Even though it isn’t favorable to take out money early there are ways you can do it, just make sure that if you do you are withdrawing because you need to take money out and are not just doing it to buy some fancy new car.

So what will happen when you take money out early? Well according to the 401k withdrawal rules you are able too take money out before the age 59 ½, however you will have to pay a 10% penalty and you will have to pay taxes on that money.

Having to pay both fees can take a large chunk out of your money. It can also have a bad impact your long term retirement plan. If you take out $10,000 today would mean you will have less money when you eventually retire, which is when you would need it the most.

And when you factor in other things such as the interest you would have made on that money it can be even more expensive.

A way you can get around this is to simply take out a loan from your 401k rather than taking out a withdraw. This will allow you to not have to pay a 10% penalty and you will not have to pay taxes on it.

The 401k loan rules do have some advantages, such as a low interest rate and a 5 year payback period. These benefits in some ways make it appear much more attractive for the average person then a simple withdraw.

But it has its disadvantages as well. For one thing you may not be able to deposit any more money into your 401k account while you have a loan out.
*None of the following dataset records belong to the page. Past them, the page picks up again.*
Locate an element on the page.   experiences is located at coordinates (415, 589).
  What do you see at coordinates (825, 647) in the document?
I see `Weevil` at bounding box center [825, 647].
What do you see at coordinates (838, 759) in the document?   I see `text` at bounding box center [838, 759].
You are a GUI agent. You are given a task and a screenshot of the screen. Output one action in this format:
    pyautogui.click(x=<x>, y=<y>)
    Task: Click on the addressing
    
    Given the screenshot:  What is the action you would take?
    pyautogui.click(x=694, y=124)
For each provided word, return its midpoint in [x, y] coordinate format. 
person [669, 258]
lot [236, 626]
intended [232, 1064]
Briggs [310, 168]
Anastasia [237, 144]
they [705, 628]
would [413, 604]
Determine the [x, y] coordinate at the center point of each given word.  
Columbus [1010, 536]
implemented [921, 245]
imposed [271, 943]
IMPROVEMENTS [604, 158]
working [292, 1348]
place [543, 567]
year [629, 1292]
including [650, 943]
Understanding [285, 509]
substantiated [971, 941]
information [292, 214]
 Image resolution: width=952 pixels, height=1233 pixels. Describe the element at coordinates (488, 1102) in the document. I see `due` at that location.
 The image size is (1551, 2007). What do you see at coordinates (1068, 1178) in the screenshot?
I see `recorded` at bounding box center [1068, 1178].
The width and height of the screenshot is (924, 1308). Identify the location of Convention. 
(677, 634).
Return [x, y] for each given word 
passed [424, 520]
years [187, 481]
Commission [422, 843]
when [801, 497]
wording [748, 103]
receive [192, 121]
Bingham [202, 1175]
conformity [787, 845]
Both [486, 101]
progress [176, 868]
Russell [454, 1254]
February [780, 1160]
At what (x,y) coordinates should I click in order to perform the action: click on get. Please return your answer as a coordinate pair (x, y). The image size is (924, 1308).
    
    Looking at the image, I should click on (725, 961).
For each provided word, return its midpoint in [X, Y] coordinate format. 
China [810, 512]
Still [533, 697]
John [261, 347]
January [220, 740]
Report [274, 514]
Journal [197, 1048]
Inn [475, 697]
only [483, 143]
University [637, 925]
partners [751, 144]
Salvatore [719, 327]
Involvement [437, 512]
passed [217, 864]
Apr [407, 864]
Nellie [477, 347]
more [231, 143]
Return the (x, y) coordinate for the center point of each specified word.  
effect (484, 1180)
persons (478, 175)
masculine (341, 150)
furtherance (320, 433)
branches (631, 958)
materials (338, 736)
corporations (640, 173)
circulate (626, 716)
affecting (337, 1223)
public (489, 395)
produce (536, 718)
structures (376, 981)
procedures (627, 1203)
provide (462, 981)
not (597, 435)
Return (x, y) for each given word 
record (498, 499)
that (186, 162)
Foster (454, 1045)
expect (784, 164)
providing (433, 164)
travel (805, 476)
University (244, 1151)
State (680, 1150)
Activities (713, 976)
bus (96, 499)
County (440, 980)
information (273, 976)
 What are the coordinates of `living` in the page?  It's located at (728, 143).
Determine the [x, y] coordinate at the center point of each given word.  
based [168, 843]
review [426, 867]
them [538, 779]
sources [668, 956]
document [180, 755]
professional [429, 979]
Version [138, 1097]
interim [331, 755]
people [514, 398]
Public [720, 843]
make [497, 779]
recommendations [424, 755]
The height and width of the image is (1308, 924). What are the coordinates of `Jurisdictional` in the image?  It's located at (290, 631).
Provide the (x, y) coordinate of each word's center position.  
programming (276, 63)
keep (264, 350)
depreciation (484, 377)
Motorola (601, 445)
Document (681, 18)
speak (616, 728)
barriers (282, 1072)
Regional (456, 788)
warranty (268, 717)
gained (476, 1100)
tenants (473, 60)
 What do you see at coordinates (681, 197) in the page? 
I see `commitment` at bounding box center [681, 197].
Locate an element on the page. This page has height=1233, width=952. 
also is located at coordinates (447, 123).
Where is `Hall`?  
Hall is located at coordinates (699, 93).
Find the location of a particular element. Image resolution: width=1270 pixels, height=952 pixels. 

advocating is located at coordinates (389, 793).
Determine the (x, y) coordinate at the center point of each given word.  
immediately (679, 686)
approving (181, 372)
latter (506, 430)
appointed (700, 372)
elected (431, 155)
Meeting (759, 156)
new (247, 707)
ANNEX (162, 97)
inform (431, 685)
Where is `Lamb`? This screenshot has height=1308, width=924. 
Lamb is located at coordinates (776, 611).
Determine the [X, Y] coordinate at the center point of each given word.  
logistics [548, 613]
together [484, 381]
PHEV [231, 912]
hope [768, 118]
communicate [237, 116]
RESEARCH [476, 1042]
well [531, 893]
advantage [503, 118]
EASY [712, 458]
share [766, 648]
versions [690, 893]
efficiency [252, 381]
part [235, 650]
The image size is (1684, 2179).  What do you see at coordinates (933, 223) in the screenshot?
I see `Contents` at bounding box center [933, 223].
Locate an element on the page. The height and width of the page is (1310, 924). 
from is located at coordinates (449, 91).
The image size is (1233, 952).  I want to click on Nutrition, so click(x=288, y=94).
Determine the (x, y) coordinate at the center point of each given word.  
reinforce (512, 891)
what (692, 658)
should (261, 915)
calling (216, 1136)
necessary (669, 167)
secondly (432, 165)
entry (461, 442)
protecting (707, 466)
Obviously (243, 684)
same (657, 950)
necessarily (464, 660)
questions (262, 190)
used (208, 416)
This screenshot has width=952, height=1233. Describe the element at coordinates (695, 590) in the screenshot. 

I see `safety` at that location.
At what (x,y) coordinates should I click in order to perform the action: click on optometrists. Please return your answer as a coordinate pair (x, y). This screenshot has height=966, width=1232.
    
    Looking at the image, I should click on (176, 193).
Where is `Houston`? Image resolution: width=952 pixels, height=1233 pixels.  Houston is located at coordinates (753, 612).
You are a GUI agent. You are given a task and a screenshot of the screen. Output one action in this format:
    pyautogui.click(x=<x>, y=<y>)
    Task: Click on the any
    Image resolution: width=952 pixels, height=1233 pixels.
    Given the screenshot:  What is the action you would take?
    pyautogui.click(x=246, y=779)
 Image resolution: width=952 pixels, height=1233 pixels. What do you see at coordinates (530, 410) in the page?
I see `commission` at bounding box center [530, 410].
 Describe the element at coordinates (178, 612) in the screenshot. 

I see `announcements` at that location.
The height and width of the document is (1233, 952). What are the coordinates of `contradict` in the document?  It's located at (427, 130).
This can singlehandedly stop you’re saving in its track and cause you to be unprepared when retirement comes around.

In conclusion there are a number of different options available for you if you want to take money out of your 401k early. However it should still be a last resort kind of deal. The impact it can have on your overall retirement account simply cannot justify taking money out to buy a new gadget, but it can be justified if it is, say the only way to stop you from declaring bankruptcy.

That being said if you are in an actual time of crisis such as a disability or you have a lot of unpaid medical bills that are piling up you may be able to tap into your account without having to pay the extra penalties for withdrawing. But check with your accountant to make sure you qualify before you make a decision.